Step 4: Look for opportunities in the right places
Now that you have a clear idea of what you want to do, it’s time to find the best opportunities. I would suggest you start looking on sites like LinkedIn, as they allow you to filter internships by title and location.
Another great place to look is your university careers centre. They often have a list of internship opportunities and may even have their own job board. With this, do keep in mind that you are potentially competing against other candidates from your university, and will need to find unique ways to make good impression.
Lesser-known ways to find great opportunity are:
- Looking through company websites to see if can find which other businesses they partner with or work for. For example, Accenture has a section on their website where they share successful projects like this AI-based ventilation system that they helped develop for the Metro de Madrid. Other companies might share case studies on their blog, LinkedIn or social media too.
- Finding potential employers through company lists and rankings. For example, the site Seedtable maintains a ranking of European start-ups that you can search through by city and industry. Similarly, you can look for ‘Top 10 companies in XYZ industry’ or ‘Best 100 places to work in ABC City’ to opportunities you would not otherwise consider.
Step 5: Select the most rewarding opportunities
If you’ve found some good opportunities, you’ll want to strike a balance between the quality and quantity of applications. Try to apply to the best opportunities, but also have a few alternatives in case your top choices don’t work out.
Before you write a resume and cover letter, make sure that you’d actually feel comfortable working for the companies you’re apply to. You’ll be spending anyway between 30 and 50 hours a week on your internship for the next months, so it better be something you enjoy. Don’t waste your time seeking offers you know you wouldn’t want to accept.
Also, keep in mind that companies want to find the best candidates. This means they’ll try to write appealing internship descriptions to win over prospective applications. But not every opportunity is what it seems – and some companies use buzz words and marketing lingo to portray their internships in a good light.
For example, I recently applied to a company for an internship that would have me communicating ‘with participants and trainers’. But in my second interview with the company, I found out that 99% of the work would be sending out pre-written email templates to participants, and I would barely get to talk to trainers at all.
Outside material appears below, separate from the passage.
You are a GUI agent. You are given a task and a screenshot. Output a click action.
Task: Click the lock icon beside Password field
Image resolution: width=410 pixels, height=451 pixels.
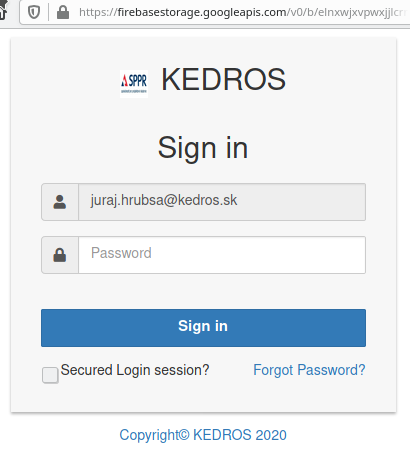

To spot such differences between the advertised and actual role, I suggest that you read between the lines in job descriptions and find out as much as you can about the internship before you accept the offer. This includes:
- Asking lots of questions during your internship interview
Your internship interview is your opportunity find out if the company is a great fit. You can ask about almost anything that matters to you, from standard working hours and responsibilities to the challenges which the team currently faces and what plans they have to develop in the next 3-6 months.
- Reading about the experience from previous employees
Looking for employer reviews on sites like Glassdoor, Kununu or Payscale can give you a good insight into what works well and what doesn’t in a certain company. I’d recommend taking a look on company review platforms, as you’ll get a much clearer view of the dark sides of your prospective company.
- Checking out the leadership team and your future manager on LinkedIn
By taking a look at people’s education, interests and career paths, you can already tell a lot about their values. It’s pretty safe to assume that someone who has worked for five different start-ups in the last nine years will value quick decisions and an entrepreneurial mindset. Similarly, a manager who has cooperated with big-name brands might value status and prestige over efficiency and innovation.